═══ RAW RECORDS
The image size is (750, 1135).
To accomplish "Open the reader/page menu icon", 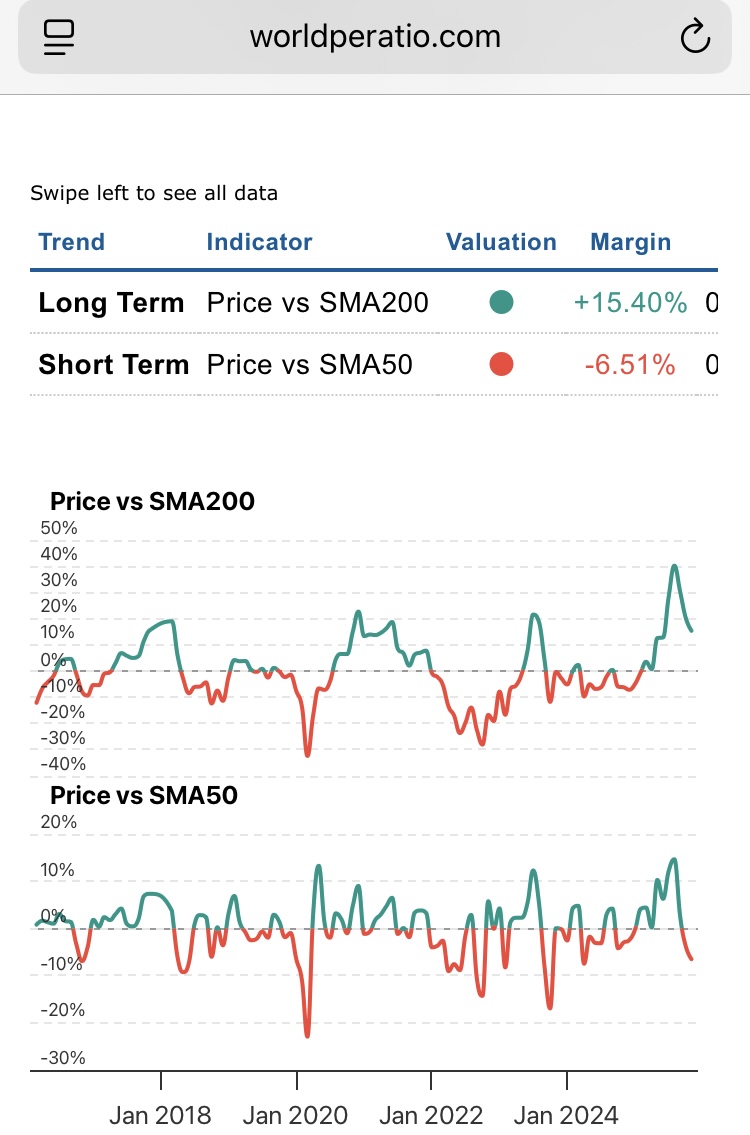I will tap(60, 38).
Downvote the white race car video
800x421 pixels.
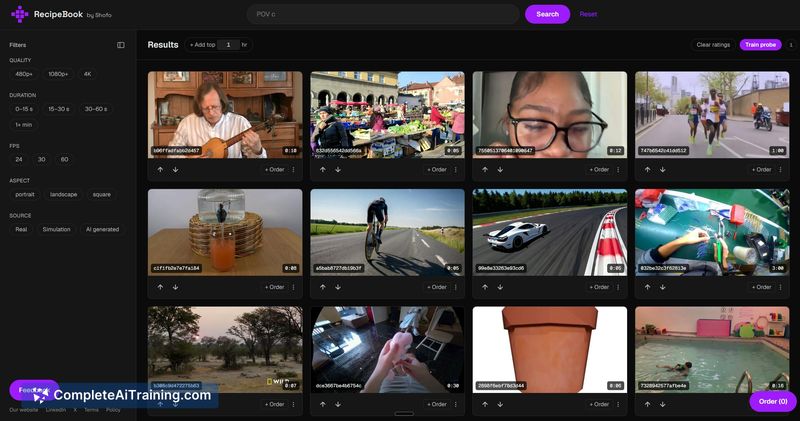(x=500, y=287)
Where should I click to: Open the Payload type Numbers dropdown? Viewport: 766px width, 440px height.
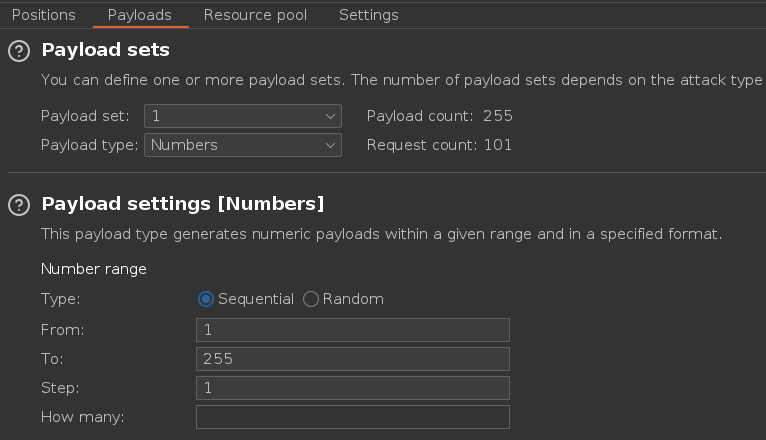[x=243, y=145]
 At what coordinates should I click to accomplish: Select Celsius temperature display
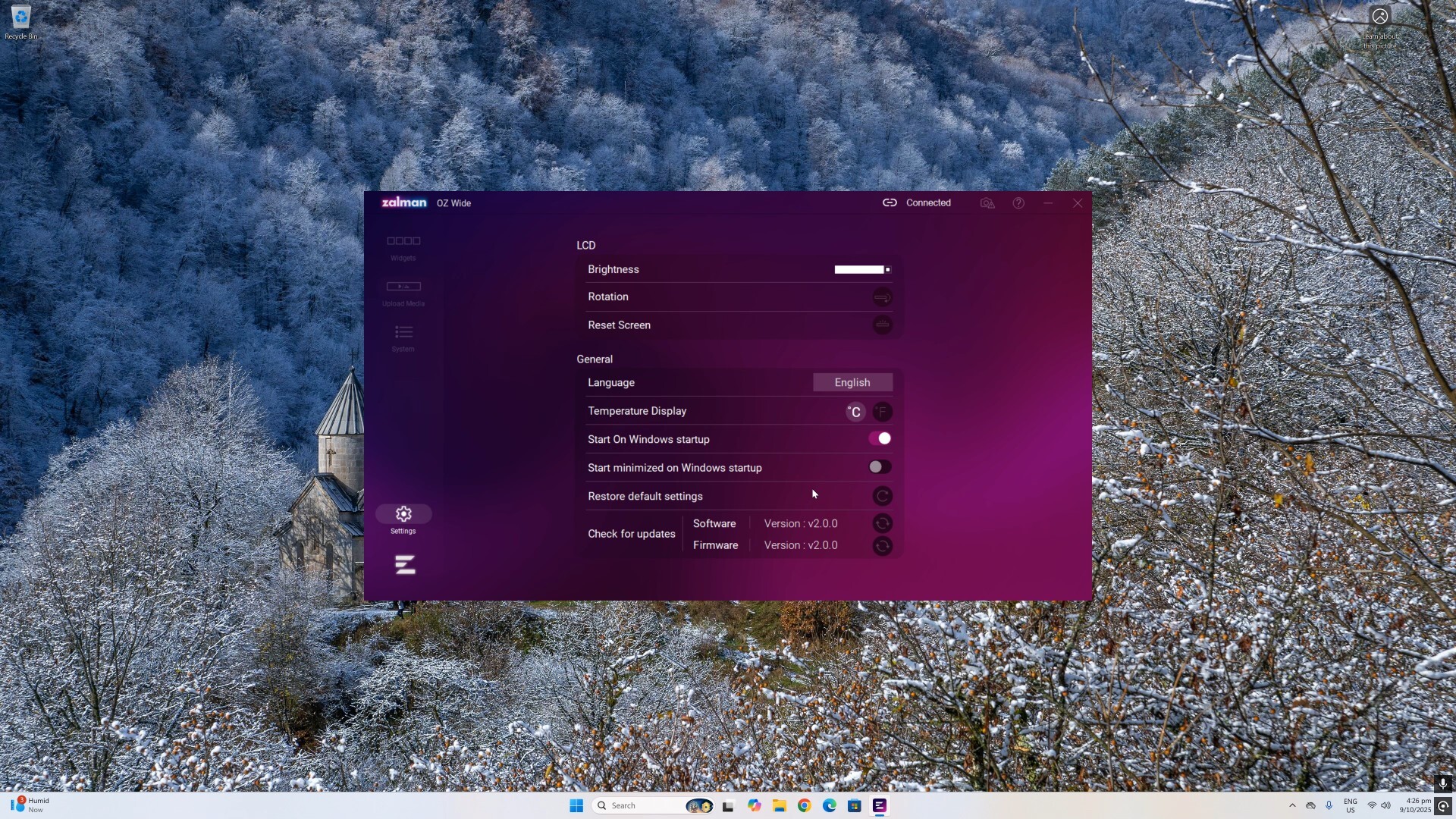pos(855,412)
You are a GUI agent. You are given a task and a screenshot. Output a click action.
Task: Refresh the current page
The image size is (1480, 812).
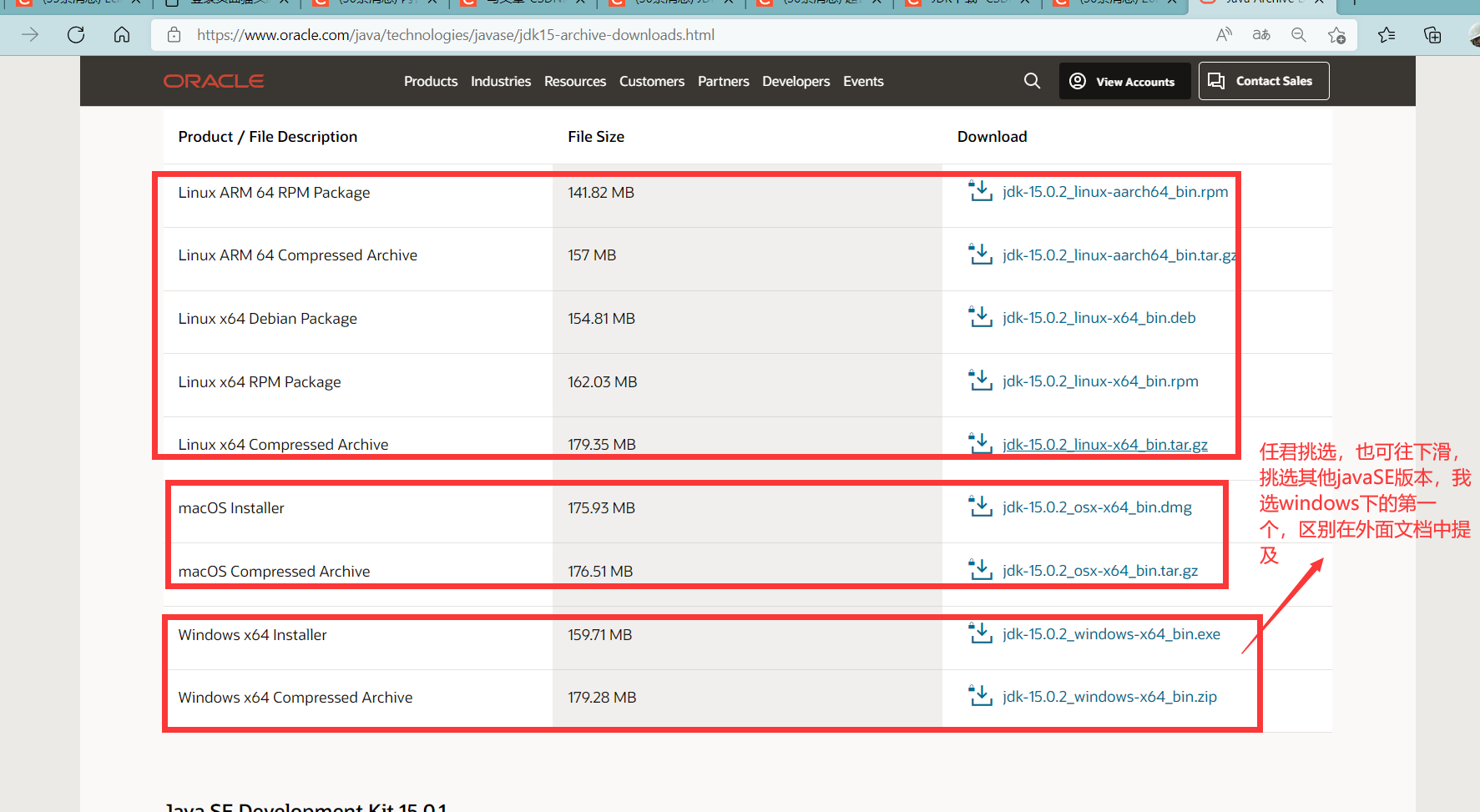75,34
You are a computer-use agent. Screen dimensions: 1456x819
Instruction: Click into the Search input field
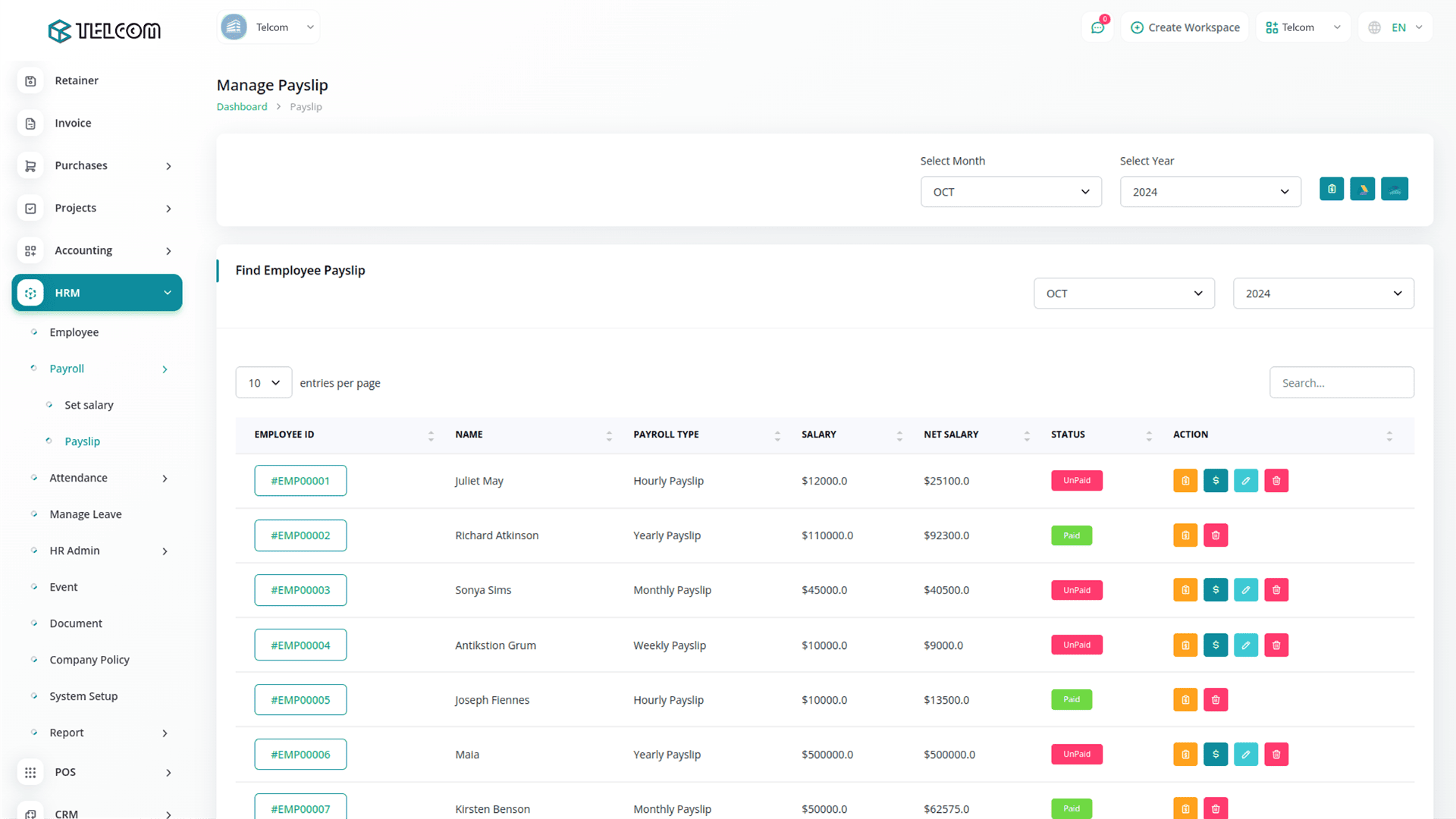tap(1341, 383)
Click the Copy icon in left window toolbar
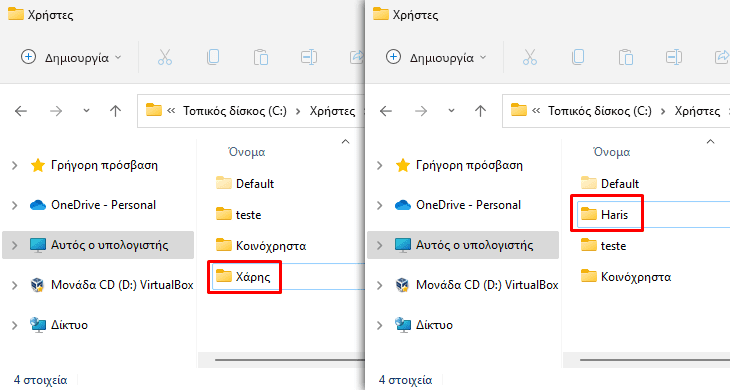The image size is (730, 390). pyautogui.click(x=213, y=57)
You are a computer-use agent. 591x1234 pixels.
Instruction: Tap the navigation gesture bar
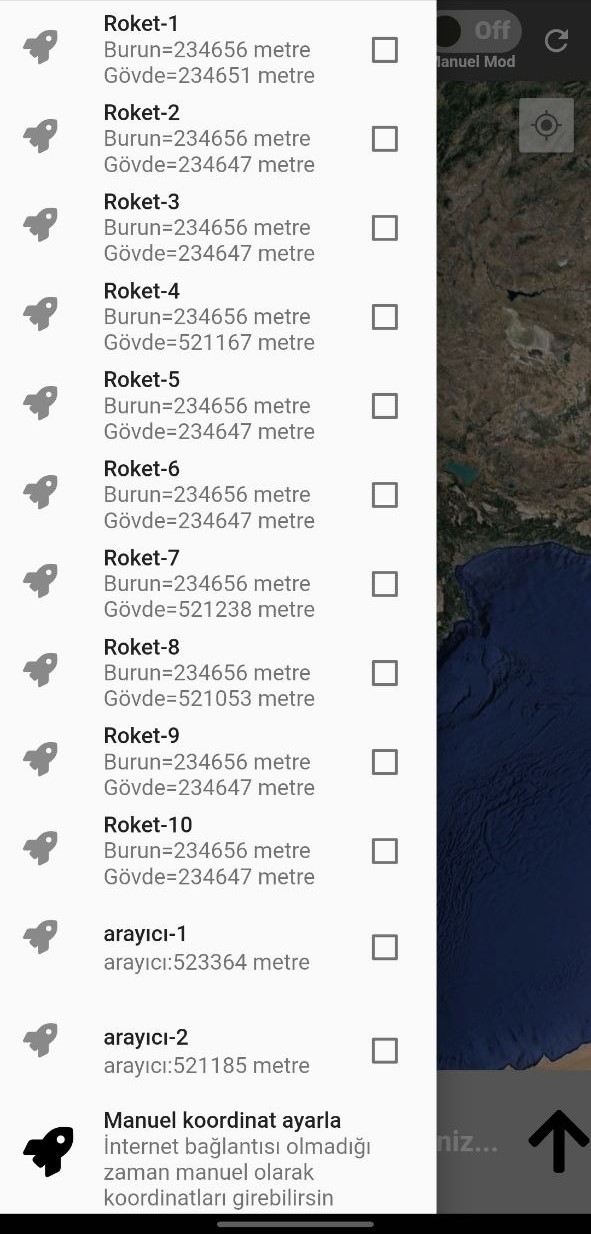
══════
_EXERCISE DESCRIPTION_
Please quote the items word for word, starting at the line that contains "At what coordinates" and ending at the end of the items, leaving out the pictures.

_WRITTEN RESPONSE_
 At what coordinates should I click to accomplish: Select Celsius temperature display
pos(855,412)
You are a GUI agent. You are given a task and a screenshot. Output a click action.
Task: Refresh the current page
The image size is (1480, 812).
75,34
You are a computer-use agent. Screen dimensions: 1456x819
Instruction: Click into the Search input field
tap(1341, 383)
Click the Copy icon in left window toolbar
The image size is (730, 390). pyautogui.click(x=213, y=57)
You are a computer-use agent. 591x1234 pixels.
Instruction: Tap the navigation gesture bar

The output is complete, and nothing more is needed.